Please report each line of the data below that contains "computer".

........

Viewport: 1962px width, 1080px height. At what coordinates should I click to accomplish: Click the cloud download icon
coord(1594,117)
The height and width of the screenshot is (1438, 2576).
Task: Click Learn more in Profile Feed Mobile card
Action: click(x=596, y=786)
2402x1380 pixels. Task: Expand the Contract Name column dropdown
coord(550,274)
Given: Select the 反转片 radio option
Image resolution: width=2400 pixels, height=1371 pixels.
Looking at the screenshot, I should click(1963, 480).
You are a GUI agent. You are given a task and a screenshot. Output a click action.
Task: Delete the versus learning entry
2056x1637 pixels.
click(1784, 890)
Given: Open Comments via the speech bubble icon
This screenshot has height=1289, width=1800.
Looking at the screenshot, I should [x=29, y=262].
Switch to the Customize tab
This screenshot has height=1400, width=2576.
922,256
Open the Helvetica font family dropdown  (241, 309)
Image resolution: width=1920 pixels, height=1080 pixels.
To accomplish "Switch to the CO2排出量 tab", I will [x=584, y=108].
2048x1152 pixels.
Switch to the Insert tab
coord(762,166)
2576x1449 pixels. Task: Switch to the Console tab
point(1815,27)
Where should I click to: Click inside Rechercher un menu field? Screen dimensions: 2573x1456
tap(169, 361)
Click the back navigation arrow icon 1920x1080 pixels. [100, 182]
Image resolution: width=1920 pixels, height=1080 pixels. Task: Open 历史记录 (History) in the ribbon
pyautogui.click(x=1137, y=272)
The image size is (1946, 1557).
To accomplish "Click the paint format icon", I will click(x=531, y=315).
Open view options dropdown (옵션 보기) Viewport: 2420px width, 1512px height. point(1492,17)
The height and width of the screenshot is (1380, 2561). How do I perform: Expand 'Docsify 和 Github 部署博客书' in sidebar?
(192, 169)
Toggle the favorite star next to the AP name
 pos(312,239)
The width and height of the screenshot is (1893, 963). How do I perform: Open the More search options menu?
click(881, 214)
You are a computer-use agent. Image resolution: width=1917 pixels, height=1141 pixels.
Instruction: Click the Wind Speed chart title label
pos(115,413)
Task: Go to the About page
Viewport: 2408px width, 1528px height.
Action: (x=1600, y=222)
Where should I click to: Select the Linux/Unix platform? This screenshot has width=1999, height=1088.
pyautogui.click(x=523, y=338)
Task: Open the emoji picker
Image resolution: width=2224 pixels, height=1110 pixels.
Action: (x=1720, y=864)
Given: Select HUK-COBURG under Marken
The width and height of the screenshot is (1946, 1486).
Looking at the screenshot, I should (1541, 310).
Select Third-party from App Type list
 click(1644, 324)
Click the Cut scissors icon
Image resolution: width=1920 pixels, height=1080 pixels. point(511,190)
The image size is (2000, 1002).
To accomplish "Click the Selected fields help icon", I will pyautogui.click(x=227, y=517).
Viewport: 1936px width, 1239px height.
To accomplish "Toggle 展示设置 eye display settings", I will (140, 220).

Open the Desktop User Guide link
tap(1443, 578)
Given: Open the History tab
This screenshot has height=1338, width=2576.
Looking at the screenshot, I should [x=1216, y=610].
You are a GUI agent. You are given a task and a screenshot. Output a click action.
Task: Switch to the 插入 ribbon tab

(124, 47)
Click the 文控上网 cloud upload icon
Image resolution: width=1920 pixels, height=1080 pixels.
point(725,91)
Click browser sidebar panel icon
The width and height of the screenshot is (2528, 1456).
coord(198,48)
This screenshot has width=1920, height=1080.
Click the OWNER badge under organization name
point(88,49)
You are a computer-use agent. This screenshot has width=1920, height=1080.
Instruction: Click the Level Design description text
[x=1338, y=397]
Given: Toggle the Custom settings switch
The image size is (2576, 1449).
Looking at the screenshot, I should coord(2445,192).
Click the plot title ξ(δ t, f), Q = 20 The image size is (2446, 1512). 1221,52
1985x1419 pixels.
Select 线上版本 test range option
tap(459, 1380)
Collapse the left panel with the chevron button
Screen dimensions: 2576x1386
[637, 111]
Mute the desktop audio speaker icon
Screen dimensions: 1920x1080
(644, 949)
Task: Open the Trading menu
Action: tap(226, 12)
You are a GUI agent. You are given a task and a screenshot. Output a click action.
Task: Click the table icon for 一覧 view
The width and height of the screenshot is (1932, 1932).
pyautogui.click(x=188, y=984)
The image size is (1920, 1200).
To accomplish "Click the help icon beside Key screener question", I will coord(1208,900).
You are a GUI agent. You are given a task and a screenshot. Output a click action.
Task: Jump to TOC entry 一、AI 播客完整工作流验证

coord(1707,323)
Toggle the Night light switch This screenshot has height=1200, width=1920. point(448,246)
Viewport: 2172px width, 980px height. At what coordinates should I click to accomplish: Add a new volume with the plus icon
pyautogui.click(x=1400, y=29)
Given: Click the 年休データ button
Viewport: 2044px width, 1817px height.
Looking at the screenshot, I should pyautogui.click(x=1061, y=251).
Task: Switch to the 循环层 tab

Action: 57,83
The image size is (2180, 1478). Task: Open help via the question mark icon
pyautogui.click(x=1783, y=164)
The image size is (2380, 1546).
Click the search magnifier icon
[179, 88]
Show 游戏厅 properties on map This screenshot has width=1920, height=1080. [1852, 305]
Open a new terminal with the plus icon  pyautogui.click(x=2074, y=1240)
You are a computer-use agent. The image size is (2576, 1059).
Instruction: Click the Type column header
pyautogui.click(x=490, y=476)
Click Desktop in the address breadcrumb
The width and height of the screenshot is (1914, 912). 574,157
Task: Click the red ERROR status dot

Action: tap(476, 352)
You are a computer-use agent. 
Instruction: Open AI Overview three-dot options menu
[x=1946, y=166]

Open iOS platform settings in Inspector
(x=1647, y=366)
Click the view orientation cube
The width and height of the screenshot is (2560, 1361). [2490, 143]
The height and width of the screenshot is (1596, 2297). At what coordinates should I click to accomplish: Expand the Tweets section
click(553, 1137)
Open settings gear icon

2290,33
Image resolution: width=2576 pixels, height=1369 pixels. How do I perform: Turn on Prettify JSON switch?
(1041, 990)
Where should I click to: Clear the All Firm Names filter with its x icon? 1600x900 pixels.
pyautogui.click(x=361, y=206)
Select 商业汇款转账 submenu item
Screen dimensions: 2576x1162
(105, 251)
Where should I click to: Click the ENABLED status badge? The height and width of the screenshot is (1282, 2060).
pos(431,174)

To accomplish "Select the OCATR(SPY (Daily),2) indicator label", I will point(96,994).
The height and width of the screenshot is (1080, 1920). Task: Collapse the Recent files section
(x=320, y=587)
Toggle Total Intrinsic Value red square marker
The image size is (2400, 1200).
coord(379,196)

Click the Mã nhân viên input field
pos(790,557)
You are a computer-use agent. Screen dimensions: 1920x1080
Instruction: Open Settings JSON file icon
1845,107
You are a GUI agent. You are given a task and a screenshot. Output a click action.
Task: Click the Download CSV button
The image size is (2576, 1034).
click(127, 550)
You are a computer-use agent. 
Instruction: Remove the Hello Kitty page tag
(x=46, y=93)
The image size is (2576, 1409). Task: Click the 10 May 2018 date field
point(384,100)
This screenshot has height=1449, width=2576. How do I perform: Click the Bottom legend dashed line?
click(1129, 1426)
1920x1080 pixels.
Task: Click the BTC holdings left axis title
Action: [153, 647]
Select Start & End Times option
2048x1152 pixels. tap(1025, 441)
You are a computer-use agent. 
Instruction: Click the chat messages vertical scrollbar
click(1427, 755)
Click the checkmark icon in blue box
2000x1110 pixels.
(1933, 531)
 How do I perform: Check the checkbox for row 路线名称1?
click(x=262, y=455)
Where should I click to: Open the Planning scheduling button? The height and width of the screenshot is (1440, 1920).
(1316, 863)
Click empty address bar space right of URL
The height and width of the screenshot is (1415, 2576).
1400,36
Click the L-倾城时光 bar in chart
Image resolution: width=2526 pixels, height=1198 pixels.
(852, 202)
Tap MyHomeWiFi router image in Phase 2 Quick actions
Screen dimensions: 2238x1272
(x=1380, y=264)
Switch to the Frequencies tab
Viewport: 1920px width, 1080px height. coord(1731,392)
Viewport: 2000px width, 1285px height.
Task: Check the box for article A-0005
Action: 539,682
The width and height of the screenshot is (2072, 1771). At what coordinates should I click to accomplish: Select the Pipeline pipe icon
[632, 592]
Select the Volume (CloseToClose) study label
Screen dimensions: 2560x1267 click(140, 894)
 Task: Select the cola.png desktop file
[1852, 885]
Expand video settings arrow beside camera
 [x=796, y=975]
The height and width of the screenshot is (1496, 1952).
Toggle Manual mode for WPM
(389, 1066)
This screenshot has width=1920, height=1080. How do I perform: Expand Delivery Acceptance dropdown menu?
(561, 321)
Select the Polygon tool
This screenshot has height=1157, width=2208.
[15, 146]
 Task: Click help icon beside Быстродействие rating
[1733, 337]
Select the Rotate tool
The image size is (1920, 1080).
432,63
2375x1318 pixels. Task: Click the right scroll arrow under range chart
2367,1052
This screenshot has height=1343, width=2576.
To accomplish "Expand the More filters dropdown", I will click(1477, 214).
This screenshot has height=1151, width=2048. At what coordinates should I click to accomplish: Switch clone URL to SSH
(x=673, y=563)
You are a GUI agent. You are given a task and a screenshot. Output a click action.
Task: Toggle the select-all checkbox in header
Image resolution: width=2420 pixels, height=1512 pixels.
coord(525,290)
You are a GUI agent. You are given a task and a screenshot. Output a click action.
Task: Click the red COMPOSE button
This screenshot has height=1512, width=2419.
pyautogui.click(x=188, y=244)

........

> **Answer box**
You are a computer-use agent. Image resolution: width=1917 pixels, height=1141 pixels.
You are a computer-use agent. This screenshot has width=1920, height=1080.
You are a computer-use agent. The image size is (2576, 1059).
You are a computer-use agent. 
You are a computer-use agent. Screen dimensions: 1920x1080
You are a computer-use agent. 
You are a computer-use agent. 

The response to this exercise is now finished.